Ultimately this  piece from top to bottom will be about 4 and half feet tall











This first piece is a little over 2 feet tall
This is balsa wood and   cast bronze




Ok yeah, I  carved and hollowed this whole piece out of wax, you  wouldn't believe how light it is. 
I'm a freak


Wednesday, November 3, 2010

sketches for root rings

These sketches are  a mash up  real forms and  fictitious forms that I have created. With these forms I am trying to  create a tension between what we perceive as real and what is fake.  I think that allowing the form to  be familiar draws the viewer in..... and then the fact that "something just isn't right" brings the viewer to further investigate the object. 















Brooch #3

This was an exploration of a few different elements....  in this piece I am trying to create a gestural form where perhaps the viewer becomes lost in the line.  There is a juxtaposition  between the line and the   bold color ends  where I believe it creates  tension between these two forms.
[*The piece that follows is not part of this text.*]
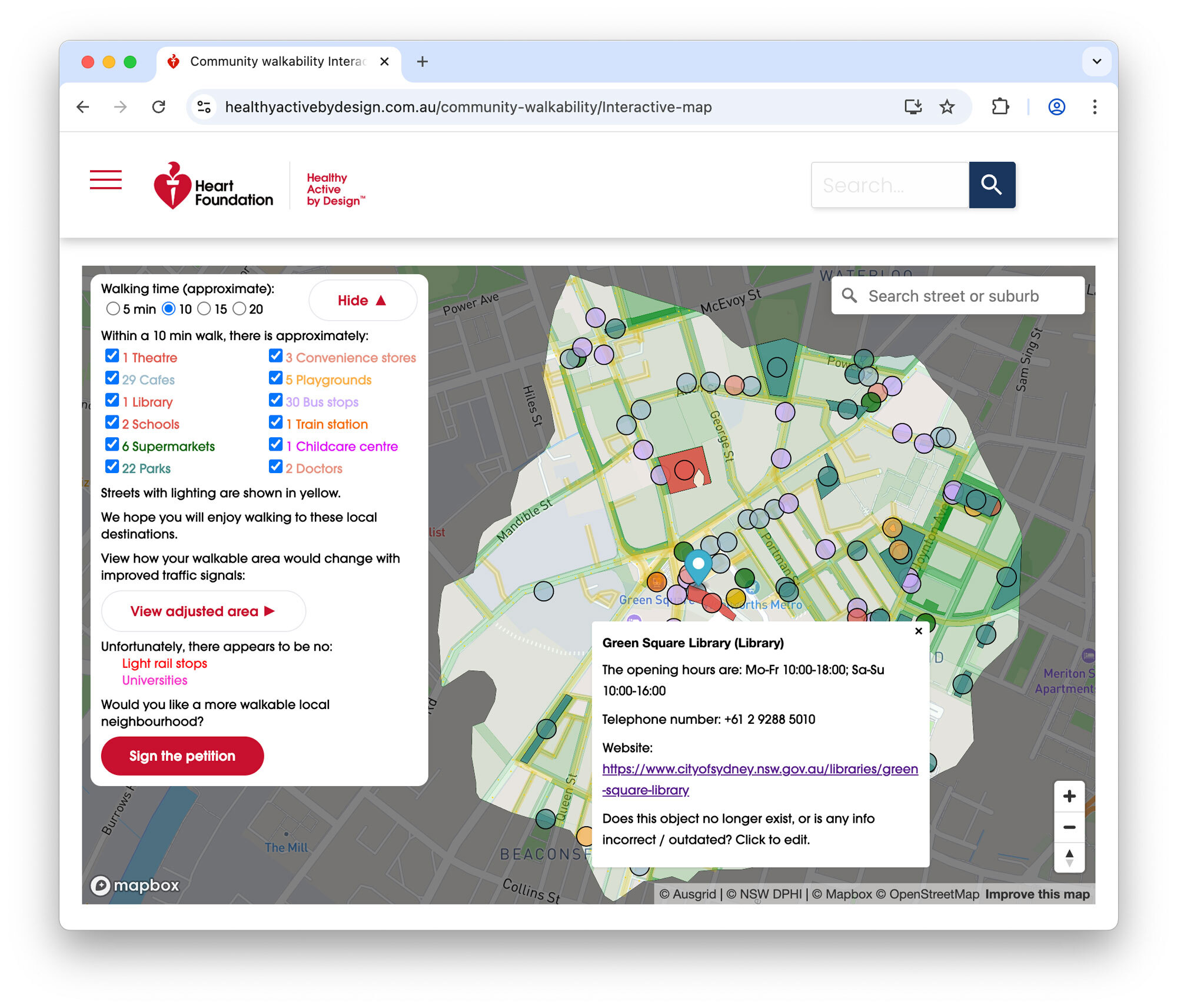The image size is (1177, 1008).
Task: Click the search magnifier icon in the header
Action: (x=992, y=185)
Jewelry student co-op sale



Monday, November 1, 2010

Thinking on... #1

Today as an adult I have learned to embrace nature in away that I didn’t allow myself to  as a child. I think  the simple fact of being an adult now rather than a child  has a lot to do with my change of heart.  Being who I am now I can actually contextualize my place on this earth, my place as a user.   Coming to the realization that our natural resources are diminishing is something that I think about more often and I think about that as being very REAL and not that it MIGHT happen some day. 

Things I think about:

My purpose as an artist is to help others digest the constant visual( just visual?) information that we are bombarded with daily

The need to have a more direct connection with nature

The need to understand what my place on this earth is, and how I can make it better

Embracing organic and natural objects for what they are, repurposing them as unique

Before something can become endangered we should highlight that they are important and our direct connection with them

Is wearing jewelry that contextualizes this message put the wearer closer to that idea by being able to wear it?

Does the body help facilitate this more intimate space so that we may  have time to  digest these ideas and forms?